● **Description of the task**: In the entries that follow, locate the line with "Given: Expand the", then restate that line and all later lines exactly as they appear, leaving pictures out.

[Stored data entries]

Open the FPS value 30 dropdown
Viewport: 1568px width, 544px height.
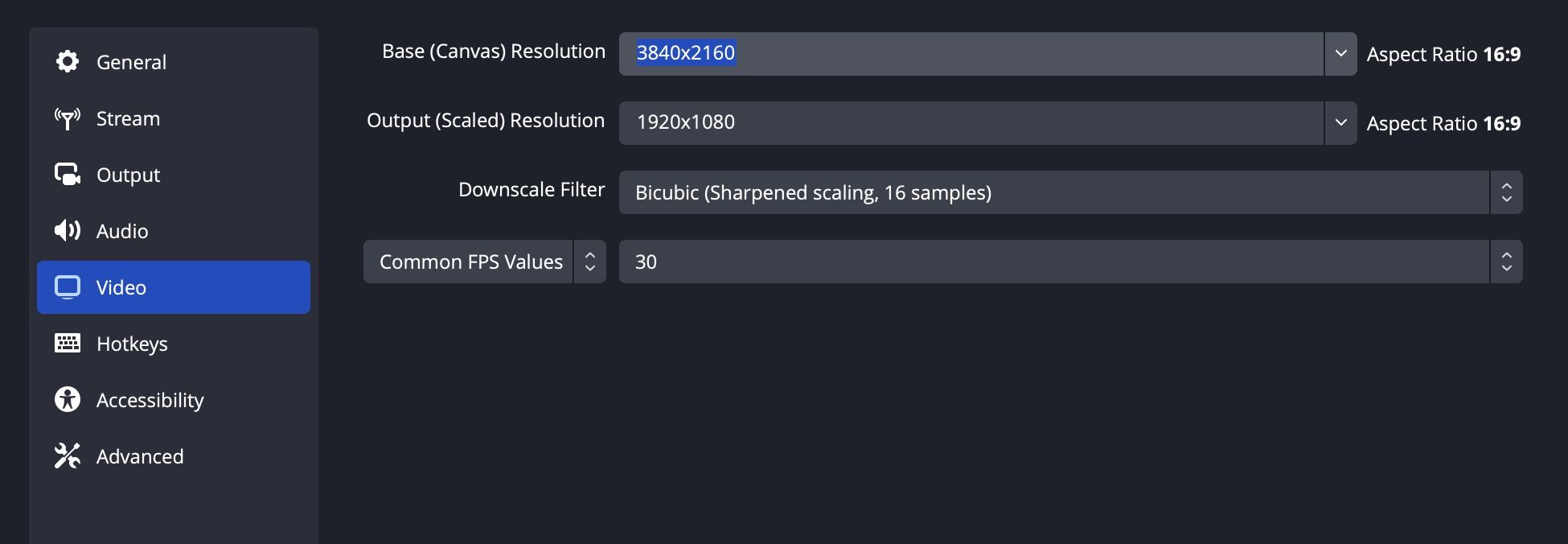(1506, 262)
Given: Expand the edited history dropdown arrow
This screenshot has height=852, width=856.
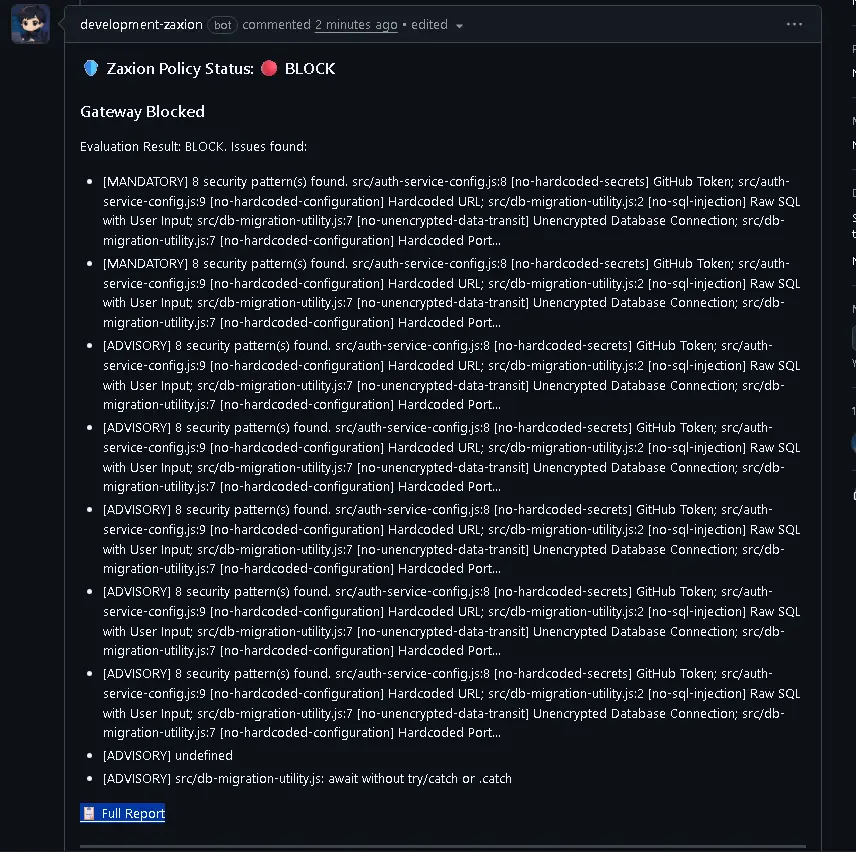Looking at the screenshot, I should pyautogui.click(x=460, y=26).
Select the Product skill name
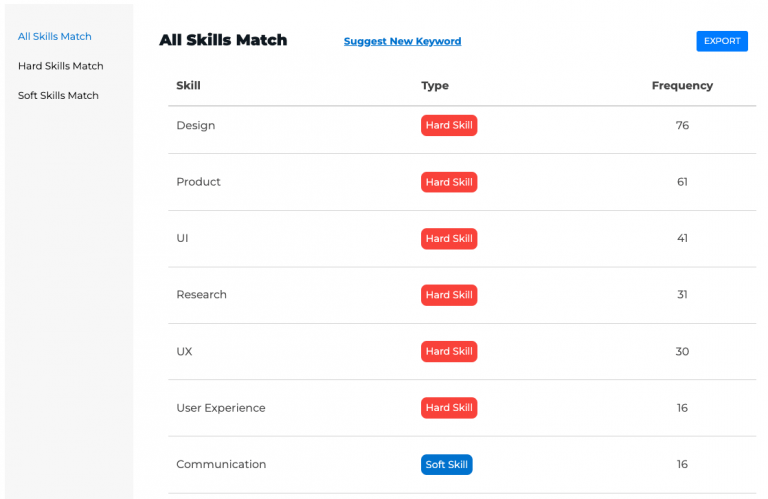The width and height of the screenshot is (768, 499). pos(198,182)
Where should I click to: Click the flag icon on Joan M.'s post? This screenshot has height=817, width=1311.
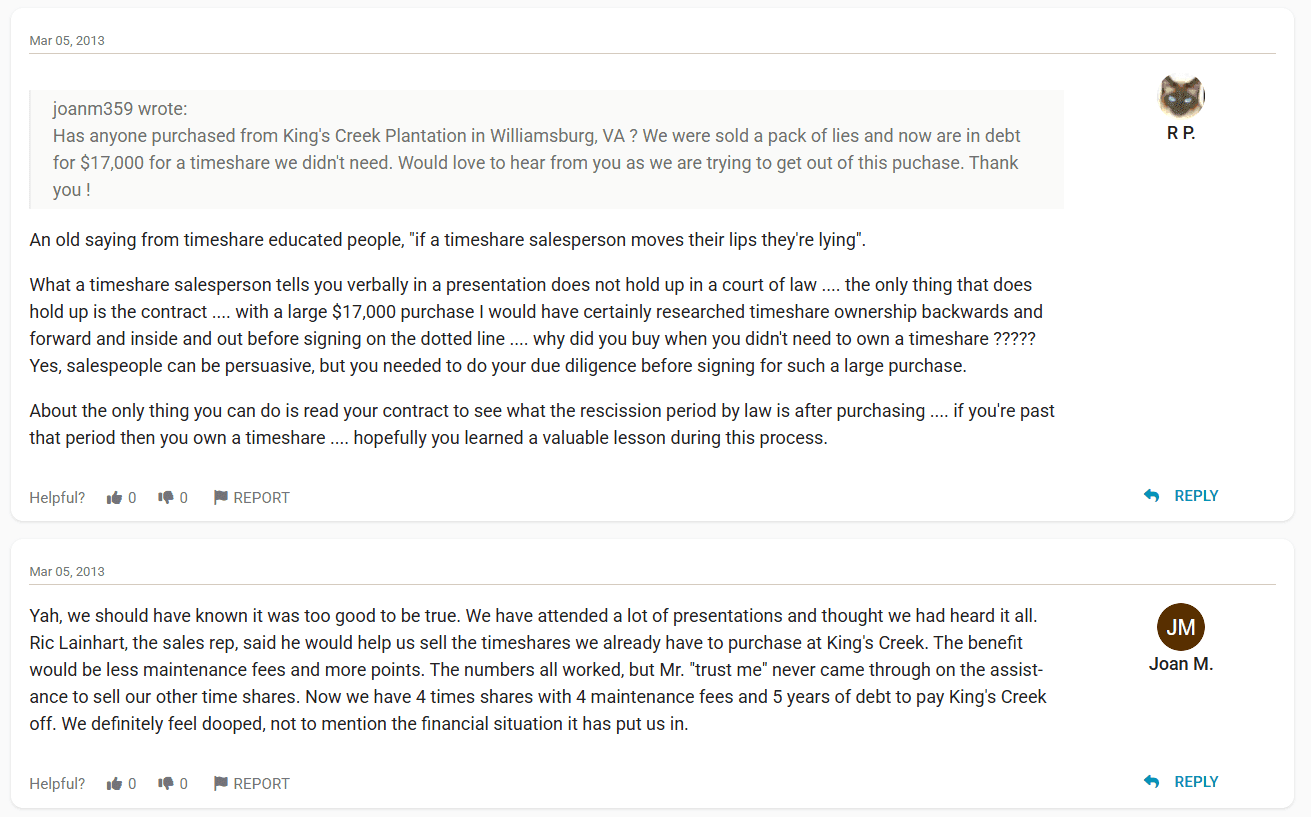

● **Response area**:
Given: Expand the edited history dropdown arrow
This screenshot has height=852, width=856.
Looking at the screenshot, I should pyautogui.click(x=460, y=26).
Select the Product skill name
The width and height of the screenshot is (768, 499). pos(198,182)
Where should I click to: Click the flag icon on Joan M.'s post? This screenshot has height=817, width=1311.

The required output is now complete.